Tendance n°1 : le retrait de commandes devient un pilier structurel du modèle
La part de marché cumulée de la proximité et de l'e-commerce sur le marché des produits de grande consommation est passée de 13% en 2014 à 18,8% en 2024 (proximité : 9,3% à 10,9% ; e-commerce : 3,7% à 7,9%), une dynamique que la FCD attribue explicitement au développement des formats de proximité et de l'e-commerce alimentaire, « en particulier via le format drive ». Le e-commerce, produits et services confondus, a représenté 175 milliards d'euros de chiffre d'affaires en 2024, en hausse de 73 milliards d'euros par rapport à 2019, selon la FEVAD citée par la même source.
Pour les enseignes historiques, cela signifie que le créneau de retrait n'est plus un service annexe : c'est un point de contact client à part entière, aussi stratégique qu'un rayon.
Ce que ça implique concrètement pour un réseau :
- Des créneaux de retrait dimensionnés selon le volume réel de commandes, pour éviter les files d'attente aux heures de pointe ;
- Une communication automatisée avant le retrait (confirmation, rappel) pour réduire les créneaux non honorés ;
- Une vision consolidée, magasin par magasin, du volume de retraits et du respect des délais annoncés.
Tendance n°2 : des marges alimentaires sous tension poussent vers les services en magasin
Le résultat net du commerce de détail alimentaire généraliste est structurellement faible, de l'ordre de 1%, et la marge nette de plusieurs rayons frais est directement négative certaines années jusqu'à -5,8% pour la poissonnerie et -2,7% pour la charcuterie en 2023, selon l'Observatoire de la formation des prix et des marges cité par la FCD. Dans ce contexte, les services à valeur ajoutée en magasin (opticien, banque, assurance, voyage, photo) deviennent un relais de marge et de fidélisation à part entière.
Cette bascule accompagne une tendance de fond de la consommation des ménages français, de plus en plus « servicielle » : la part des services hors logement dans leurs dépenses a progressé de 6 points entre 2000 et 2024, selon l'INSEE cité par la FCD. Un corner opticien ou assurance mal organisé, avec un rendez-vous mal préparé ou un conseiller indisponible, n'est plus une anecdote : c'est une marge perdue sur un des rares leviers réellement rentables du magasin.
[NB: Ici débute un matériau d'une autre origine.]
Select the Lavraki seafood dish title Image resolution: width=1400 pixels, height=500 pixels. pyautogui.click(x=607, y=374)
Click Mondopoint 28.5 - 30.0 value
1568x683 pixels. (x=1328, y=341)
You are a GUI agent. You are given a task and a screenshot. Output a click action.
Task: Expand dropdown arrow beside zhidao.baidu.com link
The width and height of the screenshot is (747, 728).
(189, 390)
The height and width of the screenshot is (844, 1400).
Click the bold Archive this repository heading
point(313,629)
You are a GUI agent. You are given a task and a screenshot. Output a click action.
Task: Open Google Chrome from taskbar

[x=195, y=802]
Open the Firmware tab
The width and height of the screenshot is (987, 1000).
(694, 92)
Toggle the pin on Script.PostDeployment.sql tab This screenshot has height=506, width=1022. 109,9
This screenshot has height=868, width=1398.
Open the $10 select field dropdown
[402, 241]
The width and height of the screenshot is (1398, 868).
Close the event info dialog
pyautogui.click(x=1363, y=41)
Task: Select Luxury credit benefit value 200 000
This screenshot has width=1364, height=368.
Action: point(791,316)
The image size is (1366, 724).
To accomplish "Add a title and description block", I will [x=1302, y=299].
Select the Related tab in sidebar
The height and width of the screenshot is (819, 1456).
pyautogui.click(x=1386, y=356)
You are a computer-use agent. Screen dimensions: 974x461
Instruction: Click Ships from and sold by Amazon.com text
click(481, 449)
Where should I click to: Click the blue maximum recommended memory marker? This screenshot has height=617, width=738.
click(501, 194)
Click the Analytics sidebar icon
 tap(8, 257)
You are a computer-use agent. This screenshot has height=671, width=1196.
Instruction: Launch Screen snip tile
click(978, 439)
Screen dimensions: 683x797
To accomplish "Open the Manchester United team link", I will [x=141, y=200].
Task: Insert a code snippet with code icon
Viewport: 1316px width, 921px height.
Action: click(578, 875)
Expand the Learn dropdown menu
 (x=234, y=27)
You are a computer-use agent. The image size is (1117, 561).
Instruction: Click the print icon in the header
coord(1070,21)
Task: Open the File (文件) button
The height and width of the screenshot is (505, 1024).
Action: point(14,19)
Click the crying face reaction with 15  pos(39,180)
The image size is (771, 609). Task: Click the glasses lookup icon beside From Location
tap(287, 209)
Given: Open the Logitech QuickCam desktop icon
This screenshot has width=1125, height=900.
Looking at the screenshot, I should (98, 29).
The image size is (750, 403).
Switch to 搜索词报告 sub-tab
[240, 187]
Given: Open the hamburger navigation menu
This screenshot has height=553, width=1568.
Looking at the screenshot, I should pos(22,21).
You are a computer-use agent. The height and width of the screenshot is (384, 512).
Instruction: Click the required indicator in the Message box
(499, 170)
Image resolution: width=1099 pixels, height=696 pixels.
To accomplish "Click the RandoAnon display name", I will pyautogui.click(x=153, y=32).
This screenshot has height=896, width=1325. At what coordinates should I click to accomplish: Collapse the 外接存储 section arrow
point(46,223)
Ce que ça implique concrètement pour un réseau :
- Un rendez-vous de corner (opticien, banque, assurance, voyage) qui capte le motif de la visite avant l'arrivée du client ;
- Une attribution automatique du bon conseiller selon le service demandé et sa disponibilité réelle ;
- Un pilotage de la performance de chaque corner, magasin par magasin, au même titre qu'un rayon classique.
Tendance n°3 : une clientèle quasi intégralement connectée attend un parcours digitalisé
91% des Français de 12 ans et plus disposent d'un smartphone et 84% d'une connexion internet fixe à domicile, selon le Baromètre du numérique du Crédoc cité par la FCD. Une clientèle qui réserve son créneau de retrait ou son rendez-vous corner depuis son mobile n'accepte plus un parcours qui rompt cette fluidité une fois sur le parking ou en magasin.
Dans un réseau qui compte plus de 2 300 hypermarchés et près de 6 000 supermarchés en France, selon les chiffres LSA Expert relayés par la FCD, cette attente de fluidité numérique doit être organisée à grande échelle, uniformément, quel que soit le magasin visité.
Ce que ça implique concrètement pour un réseau :
- Une réservation de créneau de retrait ou de rendez-vous corner accessible en quelques clics depuis le mobile ;
- Des rappels et confirmations automatisés qui prolongent l'expérience digitale jusqu'au retrait ou au rendez-vous physique ;
- Une expérience homogène d'un magasin à l'autre, indépendamment de la taille ou de l'équipe locale.
Ce que ça donne en pratique
Un leader européen de la distribution spécialisée, opérant plus de 1700 points de vente sur un réseau hybride intégré et franchisé, a digitalisé ses rendez-vous experts en magasin : attribution automatique par compétence et localisation, rappels automatisés, pilotage consolidé sur plus de 100 magasins. Résultat : plus de 50 000 rendez-vous pris à l'année, entièrement automatisés, et des équipes qui passent moins de temps au téléphone et plus de temps avec les clients.
Ce n'est pas une enseigne de grande distribution c'est un acteur de la distribution nature, animalerie et bien-être mais le principe est directement transposable : des rendez-vous et des créneaux de retrait à forte valeur perçue, dans un réseau multi-sites, où l'attribution par compétence et les rappels font la différence entre un client satisfait et un client qui abandonne au premier couac.